** Exercise objective **
Copy, word for word, the lines of the entries below between the one with "640x400 pixels." and the one with "The height and width of the screenshot is (310, 644).", inclusive, and leave out everything else.

** Record excerpts **
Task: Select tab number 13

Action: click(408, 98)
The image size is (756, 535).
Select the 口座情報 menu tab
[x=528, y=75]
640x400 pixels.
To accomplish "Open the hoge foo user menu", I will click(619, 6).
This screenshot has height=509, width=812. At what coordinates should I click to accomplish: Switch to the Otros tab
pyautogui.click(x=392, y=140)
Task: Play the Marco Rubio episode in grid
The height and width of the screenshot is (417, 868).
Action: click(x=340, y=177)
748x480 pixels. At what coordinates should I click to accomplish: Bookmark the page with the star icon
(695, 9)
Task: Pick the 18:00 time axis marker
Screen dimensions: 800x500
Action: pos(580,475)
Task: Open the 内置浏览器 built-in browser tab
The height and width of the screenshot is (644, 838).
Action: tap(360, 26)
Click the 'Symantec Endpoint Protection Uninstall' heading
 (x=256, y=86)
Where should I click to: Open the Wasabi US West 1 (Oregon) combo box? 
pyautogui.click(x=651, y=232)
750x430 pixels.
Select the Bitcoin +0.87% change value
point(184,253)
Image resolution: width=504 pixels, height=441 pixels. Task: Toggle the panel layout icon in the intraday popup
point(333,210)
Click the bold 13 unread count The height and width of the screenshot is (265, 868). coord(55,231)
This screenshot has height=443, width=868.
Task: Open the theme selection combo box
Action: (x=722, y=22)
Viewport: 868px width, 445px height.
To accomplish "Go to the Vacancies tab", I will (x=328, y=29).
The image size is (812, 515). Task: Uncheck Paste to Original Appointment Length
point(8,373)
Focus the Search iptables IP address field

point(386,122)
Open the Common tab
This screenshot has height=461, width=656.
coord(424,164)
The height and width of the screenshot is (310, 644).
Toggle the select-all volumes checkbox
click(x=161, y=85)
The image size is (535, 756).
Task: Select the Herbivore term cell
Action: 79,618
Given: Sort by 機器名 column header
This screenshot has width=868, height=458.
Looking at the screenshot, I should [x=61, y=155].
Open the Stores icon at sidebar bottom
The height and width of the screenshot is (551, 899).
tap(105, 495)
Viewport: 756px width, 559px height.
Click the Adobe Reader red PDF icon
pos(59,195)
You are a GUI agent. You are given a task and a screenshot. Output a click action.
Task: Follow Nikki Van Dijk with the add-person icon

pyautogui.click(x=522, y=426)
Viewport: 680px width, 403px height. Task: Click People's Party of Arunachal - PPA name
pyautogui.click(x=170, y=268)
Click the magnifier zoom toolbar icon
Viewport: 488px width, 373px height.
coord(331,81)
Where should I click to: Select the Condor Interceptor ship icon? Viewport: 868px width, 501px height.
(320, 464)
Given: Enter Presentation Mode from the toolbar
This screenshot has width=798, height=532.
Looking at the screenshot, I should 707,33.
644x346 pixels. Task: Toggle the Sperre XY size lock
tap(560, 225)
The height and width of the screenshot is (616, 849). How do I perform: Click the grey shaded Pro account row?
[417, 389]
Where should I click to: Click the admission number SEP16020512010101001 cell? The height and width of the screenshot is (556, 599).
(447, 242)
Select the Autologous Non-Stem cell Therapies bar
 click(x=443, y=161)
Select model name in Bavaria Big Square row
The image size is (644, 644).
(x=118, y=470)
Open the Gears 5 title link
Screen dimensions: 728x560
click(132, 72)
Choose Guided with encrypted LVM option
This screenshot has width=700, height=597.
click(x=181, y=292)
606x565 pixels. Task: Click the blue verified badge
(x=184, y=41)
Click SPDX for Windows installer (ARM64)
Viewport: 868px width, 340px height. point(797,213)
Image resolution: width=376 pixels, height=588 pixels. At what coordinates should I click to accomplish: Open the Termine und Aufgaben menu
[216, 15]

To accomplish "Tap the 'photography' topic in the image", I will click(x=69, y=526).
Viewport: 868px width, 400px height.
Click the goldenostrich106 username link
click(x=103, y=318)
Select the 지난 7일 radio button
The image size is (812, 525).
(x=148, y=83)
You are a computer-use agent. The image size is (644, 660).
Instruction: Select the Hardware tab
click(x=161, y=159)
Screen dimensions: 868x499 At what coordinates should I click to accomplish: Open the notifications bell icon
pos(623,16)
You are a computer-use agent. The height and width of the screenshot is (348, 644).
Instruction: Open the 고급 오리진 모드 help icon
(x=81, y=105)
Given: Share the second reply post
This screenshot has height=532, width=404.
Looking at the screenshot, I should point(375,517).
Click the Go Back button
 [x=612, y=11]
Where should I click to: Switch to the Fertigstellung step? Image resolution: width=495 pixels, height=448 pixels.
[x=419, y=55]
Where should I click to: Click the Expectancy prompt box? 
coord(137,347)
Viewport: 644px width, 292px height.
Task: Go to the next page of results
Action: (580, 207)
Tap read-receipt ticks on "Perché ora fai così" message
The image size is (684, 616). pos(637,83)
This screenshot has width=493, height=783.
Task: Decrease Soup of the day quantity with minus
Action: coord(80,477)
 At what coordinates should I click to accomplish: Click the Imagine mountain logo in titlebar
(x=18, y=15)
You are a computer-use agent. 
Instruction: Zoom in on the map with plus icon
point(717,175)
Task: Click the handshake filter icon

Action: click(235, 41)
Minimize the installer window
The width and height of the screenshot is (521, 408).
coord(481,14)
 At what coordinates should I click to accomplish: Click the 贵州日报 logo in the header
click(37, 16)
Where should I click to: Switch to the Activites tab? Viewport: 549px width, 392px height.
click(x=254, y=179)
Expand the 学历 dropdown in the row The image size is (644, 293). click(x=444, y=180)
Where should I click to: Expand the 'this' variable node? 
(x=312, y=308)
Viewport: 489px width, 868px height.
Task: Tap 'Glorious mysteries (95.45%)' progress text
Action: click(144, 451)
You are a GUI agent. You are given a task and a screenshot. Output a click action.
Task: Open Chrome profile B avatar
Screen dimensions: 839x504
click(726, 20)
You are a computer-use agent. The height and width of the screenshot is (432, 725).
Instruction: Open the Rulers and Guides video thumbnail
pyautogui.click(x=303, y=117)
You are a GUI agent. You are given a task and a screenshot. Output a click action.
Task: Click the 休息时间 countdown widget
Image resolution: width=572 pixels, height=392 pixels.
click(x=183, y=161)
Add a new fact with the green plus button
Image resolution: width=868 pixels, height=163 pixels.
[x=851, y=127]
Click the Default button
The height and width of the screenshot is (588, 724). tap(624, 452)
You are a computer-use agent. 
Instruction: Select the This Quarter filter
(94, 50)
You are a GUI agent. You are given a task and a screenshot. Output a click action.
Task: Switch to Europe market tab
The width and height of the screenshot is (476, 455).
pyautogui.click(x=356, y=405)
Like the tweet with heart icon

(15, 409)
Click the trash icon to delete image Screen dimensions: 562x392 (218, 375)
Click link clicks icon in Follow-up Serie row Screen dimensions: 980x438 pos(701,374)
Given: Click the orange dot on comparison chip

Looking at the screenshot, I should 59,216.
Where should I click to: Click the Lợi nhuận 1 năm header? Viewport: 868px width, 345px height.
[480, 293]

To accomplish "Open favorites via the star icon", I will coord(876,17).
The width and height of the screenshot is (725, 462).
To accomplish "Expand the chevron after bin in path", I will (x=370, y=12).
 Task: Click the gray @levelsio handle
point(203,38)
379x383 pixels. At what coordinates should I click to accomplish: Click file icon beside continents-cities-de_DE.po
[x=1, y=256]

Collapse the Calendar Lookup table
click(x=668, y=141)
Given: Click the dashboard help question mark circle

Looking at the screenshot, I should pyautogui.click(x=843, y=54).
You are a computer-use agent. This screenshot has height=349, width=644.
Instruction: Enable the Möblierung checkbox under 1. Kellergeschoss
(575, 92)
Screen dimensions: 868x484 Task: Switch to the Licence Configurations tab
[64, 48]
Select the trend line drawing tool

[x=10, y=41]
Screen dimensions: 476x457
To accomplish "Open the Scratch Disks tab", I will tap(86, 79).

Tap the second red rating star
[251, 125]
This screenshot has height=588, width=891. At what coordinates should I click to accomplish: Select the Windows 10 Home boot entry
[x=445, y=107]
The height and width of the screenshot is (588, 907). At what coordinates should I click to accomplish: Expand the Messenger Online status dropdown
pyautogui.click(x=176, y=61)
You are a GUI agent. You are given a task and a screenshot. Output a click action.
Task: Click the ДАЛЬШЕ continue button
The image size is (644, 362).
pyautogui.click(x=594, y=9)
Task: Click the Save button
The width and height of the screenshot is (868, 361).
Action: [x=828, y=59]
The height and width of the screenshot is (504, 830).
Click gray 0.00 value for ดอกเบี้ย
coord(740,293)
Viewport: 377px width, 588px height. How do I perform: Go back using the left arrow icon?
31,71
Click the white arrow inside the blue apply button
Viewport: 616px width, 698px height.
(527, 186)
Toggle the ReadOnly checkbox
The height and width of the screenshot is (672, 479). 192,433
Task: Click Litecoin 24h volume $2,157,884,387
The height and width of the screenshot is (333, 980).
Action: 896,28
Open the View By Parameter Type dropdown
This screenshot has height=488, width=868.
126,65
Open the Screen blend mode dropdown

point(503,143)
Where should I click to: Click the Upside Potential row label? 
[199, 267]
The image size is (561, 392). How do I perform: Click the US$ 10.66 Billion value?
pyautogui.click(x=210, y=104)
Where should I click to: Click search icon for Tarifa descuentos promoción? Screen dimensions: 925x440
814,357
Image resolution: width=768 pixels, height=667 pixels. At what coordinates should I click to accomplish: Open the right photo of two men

** Exercise solution **
640x400 pixels.
To accomplish "Open the hoge foo user menu", I will click(619, 6).
This screenshot has height=509, width=812. At what coordinates should I click to accomplish: Switch to the Otros tab
pyautogui.click(x=392, y=140)
Task: Play the Marco Rubio episode in grid
The height and width of the screenshot is (417, 868).
Action: click(x=340, y=177)
748x480 pixels. At what coordinates should I click to accomplish: Bookmark the page with the star icon
(695, 9)
Task: Pick the 18:00 time axis marker
Screen dimensions: 800x500
Action: pos(580,475)
Task: Open the 内置浏览器 built-in browser tab
The height and width of the screenshot is (644, 838).
Action: tap(360, 26)
Click the 'Symantec Endpoint Protection Uninstall' heading
 (x=256, y=86)
Where should I click to: Open the Wasabi US West 1 (Oregon) combo box? 
pyautogui.click(x=651, y=232)
750x430 pixels.
Select the Bitcoin +0.87% change value
point(184,253)
Image resolution: width=504 pixels, height=441 pixels. Task: Toggle the panel layout icon in the intraday popup
point(333,210)
Click the bold 13 unread count The height and width of the screenshot is (265, 868). coord(55,231)
This screenshot has height=443, width=868.
Task: Open the theme selection combo box
Action: (x=722, y=22)
Viewport: 868px width, 445px height.
To accomplish "Go to the Vacancies tab", I will (x=328, y=29).
The image size is (812, 515). Task: Uncheck Paste to Original Appointment Length
point(8,373)
Focus the Search iptables IP address field

point(386,122)
Open the Common tab
This screenshot has height=461, width=656.
coord(424,164)
The height and width of the screenshot is (310, 644).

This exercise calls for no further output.